Might life exist in the deep reaches of interstellar space? Cornelia Meinert thinks so. Her thoughts appear on BBC Earth here. Excerpt:
When we think about whether or not aliens exist, we generally imagine them on a vaguely Earth-like planet circling a distant star. We do not normally think of them living out in space itself.
But maybe that is not such a ridiculous idea. In April 2016, researchers reported that some of the key building blocks of life can be produced from simple substances under harsh conditions mimicking those of interstellar space.
Cornelia Meinert at the University of Nice, France and colleagues showed that a mixture of frozen water, methanol and ammonia – all compounds known to exist in the vast “molecular clouds” from which stars form – can be transformed into a wide range of sugar molecules when exposed to ultraviolet rays, which pervade space.
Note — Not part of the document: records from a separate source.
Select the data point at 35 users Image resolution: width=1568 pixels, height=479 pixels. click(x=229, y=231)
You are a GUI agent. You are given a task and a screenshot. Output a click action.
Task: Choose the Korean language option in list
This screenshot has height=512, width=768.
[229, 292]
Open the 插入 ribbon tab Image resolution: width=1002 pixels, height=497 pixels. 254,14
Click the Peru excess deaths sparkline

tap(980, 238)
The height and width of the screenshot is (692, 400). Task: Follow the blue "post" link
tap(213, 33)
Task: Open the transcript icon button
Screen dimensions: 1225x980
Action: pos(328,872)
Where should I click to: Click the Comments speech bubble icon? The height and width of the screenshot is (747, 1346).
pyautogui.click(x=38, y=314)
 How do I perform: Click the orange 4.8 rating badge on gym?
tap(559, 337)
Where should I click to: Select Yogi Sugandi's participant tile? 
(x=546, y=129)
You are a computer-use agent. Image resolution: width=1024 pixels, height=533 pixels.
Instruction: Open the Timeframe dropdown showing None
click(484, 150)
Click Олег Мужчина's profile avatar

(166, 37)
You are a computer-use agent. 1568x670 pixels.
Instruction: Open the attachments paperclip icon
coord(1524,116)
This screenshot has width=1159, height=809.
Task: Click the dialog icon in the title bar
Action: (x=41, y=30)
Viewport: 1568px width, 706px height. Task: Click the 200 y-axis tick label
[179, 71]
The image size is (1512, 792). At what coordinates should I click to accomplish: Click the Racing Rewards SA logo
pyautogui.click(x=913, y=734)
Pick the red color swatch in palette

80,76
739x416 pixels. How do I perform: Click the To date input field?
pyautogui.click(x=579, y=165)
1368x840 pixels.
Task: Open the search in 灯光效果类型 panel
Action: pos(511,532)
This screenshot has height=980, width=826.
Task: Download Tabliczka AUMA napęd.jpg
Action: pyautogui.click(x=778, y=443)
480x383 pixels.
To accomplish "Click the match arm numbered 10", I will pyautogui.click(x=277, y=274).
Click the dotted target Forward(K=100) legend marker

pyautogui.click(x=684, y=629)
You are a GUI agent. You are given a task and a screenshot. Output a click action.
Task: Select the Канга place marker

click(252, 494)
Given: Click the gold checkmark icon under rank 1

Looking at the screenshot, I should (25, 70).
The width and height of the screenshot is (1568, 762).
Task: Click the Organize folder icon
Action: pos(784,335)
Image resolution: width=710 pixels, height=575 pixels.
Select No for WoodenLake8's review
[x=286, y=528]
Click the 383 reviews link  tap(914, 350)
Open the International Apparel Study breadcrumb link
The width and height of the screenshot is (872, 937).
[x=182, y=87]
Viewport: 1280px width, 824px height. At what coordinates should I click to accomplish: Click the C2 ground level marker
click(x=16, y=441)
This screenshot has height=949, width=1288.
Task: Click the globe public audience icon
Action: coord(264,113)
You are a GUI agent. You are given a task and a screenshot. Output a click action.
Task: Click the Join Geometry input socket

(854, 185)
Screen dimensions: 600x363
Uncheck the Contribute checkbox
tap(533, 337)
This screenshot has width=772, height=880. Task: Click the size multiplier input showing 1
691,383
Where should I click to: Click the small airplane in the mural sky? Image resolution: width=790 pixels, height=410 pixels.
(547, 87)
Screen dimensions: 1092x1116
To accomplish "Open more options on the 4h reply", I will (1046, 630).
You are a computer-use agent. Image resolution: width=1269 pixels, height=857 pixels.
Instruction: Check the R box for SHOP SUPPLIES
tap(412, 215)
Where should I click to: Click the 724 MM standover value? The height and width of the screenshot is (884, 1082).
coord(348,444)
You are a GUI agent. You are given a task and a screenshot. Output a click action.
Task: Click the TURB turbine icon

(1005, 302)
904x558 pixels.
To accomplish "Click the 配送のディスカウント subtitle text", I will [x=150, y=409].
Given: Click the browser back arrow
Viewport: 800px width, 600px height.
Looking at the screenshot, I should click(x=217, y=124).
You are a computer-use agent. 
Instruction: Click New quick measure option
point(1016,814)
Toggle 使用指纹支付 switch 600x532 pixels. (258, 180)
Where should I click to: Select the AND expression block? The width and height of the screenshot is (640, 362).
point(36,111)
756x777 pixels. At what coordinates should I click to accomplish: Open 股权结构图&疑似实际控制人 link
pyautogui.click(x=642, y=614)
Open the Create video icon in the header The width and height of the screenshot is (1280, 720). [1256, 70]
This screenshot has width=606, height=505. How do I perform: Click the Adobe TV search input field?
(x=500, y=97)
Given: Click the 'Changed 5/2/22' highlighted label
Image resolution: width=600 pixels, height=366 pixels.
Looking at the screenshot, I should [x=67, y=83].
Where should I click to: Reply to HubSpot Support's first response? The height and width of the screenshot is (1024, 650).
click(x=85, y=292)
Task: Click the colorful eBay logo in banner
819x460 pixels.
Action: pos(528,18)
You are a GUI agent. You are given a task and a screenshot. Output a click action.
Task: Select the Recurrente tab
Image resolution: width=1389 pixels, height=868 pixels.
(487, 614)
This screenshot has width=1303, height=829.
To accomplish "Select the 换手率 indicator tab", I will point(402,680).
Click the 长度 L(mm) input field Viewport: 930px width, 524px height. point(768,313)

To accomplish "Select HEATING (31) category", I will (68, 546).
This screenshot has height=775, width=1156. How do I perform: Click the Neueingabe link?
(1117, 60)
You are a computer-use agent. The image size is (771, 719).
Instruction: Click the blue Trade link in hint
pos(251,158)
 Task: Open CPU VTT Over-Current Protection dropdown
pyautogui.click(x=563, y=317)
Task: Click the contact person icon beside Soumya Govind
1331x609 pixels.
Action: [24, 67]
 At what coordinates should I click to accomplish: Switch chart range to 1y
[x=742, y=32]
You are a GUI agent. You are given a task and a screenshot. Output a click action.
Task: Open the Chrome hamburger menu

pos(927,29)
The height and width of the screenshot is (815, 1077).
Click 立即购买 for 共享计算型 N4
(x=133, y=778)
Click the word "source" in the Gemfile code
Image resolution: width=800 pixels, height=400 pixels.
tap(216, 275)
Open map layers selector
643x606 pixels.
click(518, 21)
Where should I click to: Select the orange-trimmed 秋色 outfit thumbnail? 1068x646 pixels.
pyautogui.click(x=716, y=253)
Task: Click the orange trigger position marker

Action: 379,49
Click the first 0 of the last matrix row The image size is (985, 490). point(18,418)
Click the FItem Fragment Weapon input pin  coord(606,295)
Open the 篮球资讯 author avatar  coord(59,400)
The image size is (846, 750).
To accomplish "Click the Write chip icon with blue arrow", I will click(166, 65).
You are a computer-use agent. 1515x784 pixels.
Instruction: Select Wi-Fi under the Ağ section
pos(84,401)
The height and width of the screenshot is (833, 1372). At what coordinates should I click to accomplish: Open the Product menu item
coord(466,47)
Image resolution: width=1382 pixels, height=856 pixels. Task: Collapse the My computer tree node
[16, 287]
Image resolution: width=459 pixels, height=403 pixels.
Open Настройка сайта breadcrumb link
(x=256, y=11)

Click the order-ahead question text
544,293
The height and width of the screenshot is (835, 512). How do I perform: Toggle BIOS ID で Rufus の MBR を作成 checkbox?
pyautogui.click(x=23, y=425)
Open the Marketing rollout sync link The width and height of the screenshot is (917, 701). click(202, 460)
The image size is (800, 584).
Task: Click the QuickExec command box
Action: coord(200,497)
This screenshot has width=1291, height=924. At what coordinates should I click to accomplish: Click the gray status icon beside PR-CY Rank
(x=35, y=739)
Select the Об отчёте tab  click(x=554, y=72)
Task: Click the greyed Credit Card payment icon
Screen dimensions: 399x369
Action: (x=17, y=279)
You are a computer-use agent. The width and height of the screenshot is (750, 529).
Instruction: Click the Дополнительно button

The sugars included ribose, which is a part of the DNA-like molecule RNA.
This suggests that the fundamental molecules of life might be formed in outer space, and then delivered to planets like Earth by icy comets and meteorites.
Read her entire report here.
This might breathe some new life into the old panspermia hypothesis; the idea that life came to Earth (and, presumably, other life-friendly planets) from space, delivered by comets or other random impacting objects.
The BBC article goes a step farther, implying that simple life forms may exist in open space, or more likely on rogue planets that wander the spaces between stars. On that score, color me skeptical; interstellar space is an awfully hostile environment. Still, the humble tardigrade of Earth can survive some awfully hostile environments, and bacterial spores are likewise pretty hardy. So who knows?
What we already know is interesting enough. As Carl Sagan famously observed, we are all made of star-stuff; the very stuff of Earth, its ecosystem and us was all forged in supernova explosions, millions or billions of years before Earth formed.
We are all children of the stars. That’s pretty thought-provoking in and of itself.